Once you make a friend/boyfriend what you do in private and how you act in public is between you both.
CaptainObvious
January 22nd, 2011, 09:50 PM
frankly, it's very difficult to meet other people who are relationship-eligible without coming out. if you're not comfortable with that, you'll have to accept at least some difficulty. gay-straight alliance clubs can be a decent in-school venue (subject to the fact that some people perceive all members of such clubs as gay anyways), or gay/bi social organizations outside of school as well.
blackmusicbox215
January 24th, 2011, 09:10 PM
I came out to a bunch of people. I'm pretty sure most of the freshman class knows it now, but whatever. I really want/need a boyfriend to. I always post on this one website how I would love one. I think they would know me better than a girl, since were both guys. I just really need a guy. I can see myself dating guys, I'm bi, and girls.
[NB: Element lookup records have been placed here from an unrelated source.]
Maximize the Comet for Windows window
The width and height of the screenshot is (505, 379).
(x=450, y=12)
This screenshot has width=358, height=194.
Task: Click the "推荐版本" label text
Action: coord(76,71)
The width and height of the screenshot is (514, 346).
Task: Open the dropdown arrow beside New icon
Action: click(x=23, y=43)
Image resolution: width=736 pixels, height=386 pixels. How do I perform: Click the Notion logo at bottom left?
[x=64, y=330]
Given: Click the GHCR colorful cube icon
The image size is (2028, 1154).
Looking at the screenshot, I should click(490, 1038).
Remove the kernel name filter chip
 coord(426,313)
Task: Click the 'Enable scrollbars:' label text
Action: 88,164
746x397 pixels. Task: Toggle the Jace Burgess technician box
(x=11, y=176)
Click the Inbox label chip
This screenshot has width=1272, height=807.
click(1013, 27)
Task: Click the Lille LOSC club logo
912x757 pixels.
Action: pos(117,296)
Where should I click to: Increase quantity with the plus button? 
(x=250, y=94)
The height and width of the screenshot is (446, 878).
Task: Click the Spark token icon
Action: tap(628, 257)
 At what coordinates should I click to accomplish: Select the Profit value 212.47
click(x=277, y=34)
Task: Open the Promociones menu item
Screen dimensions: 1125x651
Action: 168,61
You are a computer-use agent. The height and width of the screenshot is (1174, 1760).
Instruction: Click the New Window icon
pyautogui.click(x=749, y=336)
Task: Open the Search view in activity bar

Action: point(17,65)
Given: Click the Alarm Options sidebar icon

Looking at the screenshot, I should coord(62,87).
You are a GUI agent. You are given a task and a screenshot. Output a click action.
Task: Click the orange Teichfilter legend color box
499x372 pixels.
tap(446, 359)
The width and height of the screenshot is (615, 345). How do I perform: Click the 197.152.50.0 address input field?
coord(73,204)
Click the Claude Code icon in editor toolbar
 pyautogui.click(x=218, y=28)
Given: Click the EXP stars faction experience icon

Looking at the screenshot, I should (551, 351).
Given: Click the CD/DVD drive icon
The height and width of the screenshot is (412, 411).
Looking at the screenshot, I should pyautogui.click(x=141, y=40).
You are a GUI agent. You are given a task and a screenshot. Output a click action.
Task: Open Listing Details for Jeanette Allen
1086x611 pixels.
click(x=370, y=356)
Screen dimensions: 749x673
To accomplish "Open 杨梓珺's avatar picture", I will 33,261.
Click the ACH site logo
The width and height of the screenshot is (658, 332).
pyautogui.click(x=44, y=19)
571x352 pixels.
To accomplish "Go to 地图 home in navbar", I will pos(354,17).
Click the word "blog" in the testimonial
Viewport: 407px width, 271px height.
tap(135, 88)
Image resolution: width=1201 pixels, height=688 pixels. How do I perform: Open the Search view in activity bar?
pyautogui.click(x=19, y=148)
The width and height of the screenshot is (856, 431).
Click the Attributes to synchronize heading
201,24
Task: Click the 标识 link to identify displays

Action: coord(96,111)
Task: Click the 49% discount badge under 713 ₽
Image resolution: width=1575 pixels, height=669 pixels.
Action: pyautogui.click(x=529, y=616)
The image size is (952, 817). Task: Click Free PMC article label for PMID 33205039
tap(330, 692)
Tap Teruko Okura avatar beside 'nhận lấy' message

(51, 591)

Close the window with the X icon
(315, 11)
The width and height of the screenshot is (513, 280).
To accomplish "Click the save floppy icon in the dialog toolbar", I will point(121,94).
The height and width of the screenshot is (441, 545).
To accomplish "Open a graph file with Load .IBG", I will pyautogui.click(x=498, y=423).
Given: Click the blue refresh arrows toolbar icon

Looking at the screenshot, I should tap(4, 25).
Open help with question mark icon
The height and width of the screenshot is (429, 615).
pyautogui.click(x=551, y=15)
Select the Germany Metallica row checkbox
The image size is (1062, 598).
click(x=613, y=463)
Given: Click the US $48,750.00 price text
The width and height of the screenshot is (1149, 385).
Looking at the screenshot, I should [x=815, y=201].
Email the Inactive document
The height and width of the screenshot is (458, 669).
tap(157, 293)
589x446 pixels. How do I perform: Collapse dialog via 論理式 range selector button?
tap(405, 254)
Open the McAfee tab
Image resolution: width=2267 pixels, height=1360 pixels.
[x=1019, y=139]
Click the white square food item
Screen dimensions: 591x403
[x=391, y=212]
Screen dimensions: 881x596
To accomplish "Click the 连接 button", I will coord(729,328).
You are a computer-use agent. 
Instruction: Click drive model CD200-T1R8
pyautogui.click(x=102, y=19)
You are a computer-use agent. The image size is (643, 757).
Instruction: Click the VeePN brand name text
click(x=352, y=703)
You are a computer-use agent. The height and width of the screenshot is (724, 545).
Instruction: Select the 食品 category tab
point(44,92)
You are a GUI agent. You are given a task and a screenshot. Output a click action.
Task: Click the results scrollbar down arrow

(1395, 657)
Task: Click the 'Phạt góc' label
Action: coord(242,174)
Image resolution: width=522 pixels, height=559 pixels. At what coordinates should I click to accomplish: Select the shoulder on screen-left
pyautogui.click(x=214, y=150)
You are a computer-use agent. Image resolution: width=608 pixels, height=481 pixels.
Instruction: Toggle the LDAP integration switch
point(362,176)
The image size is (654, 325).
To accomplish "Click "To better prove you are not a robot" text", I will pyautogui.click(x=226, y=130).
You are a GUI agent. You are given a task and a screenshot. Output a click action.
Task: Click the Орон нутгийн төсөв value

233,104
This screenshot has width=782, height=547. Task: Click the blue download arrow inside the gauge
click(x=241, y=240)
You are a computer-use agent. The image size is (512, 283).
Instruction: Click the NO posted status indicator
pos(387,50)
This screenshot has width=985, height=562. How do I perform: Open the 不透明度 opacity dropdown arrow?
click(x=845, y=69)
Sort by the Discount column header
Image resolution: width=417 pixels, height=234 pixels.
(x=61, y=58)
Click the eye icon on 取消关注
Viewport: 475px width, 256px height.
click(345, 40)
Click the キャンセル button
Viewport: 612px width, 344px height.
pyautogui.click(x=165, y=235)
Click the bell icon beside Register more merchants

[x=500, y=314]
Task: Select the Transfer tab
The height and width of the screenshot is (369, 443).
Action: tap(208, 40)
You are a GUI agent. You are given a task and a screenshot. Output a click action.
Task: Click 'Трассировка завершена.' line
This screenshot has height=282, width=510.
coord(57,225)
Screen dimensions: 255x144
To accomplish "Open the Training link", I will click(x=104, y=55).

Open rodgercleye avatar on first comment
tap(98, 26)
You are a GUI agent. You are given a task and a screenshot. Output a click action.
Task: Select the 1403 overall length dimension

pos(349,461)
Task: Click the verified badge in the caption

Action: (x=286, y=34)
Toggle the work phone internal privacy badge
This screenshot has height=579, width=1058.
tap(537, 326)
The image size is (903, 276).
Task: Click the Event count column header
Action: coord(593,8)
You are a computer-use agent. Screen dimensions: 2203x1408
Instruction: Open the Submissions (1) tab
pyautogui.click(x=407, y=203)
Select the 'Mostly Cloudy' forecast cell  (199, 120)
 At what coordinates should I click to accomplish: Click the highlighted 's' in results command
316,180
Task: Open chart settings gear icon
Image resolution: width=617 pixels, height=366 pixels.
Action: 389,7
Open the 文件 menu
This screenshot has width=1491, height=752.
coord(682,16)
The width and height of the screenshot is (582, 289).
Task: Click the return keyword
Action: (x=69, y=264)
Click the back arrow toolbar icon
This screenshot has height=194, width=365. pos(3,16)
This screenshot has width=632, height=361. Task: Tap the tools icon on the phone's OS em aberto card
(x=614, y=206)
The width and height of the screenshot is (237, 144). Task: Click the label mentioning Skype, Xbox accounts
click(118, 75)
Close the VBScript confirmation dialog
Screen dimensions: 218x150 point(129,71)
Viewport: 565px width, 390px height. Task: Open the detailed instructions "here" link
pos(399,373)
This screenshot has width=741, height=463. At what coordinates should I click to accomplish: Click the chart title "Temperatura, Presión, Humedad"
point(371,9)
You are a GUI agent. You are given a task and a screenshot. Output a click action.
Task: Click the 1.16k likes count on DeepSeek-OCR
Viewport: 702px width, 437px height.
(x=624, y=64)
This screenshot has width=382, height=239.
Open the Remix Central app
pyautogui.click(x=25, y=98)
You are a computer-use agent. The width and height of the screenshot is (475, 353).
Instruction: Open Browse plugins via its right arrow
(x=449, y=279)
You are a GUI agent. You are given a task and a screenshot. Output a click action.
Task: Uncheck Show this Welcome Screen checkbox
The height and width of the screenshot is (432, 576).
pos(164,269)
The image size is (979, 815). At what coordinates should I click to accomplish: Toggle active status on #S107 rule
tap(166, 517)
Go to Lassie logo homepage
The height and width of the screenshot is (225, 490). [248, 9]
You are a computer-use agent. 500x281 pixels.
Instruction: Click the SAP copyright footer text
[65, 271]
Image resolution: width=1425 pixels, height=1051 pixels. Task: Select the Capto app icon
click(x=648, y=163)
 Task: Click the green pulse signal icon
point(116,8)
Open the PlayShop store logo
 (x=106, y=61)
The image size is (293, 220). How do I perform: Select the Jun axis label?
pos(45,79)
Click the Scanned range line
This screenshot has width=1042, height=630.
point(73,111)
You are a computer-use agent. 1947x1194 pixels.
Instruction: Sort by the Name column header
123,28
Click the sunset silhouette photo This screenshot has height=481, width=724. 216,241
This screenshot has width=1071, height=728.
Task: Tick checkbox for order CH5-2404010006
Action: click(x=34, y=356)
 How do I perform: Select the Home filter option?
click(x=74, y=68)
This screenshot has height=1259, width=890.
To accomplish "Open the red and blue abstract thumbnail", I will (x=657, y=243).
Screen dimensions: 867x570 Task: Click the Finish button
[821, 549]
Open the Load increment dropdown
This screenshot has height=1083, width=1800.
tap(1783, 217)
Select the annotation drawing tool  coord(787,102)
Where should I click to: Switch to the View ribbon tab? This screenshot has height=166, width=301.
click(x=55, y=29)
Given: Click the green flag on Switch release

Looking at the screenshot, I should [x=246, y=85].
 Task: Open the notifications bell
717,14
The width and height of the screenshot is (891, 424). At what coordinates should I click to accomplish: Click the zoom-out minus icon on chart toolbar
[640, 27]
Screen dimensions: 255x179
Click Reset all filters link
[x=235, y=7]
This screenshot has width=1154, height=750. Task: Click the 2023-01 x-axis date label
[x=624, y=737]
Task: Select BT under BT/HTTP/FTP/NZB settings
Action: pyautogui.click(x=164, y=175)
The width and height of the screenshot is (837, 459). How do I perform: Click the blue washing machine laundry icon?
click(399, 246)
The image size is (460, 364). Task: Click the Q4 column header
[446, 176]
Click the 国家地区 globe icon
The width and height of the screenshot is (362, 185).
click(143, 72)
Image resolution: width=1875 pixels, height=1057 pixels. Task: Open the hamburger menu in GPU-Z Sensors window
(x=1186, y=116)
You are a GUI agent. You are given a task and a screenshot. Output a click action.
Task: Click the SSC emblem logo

I just feel a guy would be better. Now you can see if you can form some kind of LGBT club at school, people are starting one in mine, and have a bunch of people gather there. It can be a place where you can meet people that you didn't know were bi or gay. Also it might lead to some kinda relationship.
Modus Operandi
January 24th, 2011, 11:36 PM
I think the idea of joining a Gay-Straight Alliance is a good bet for not having to come out but still possibly meet someone.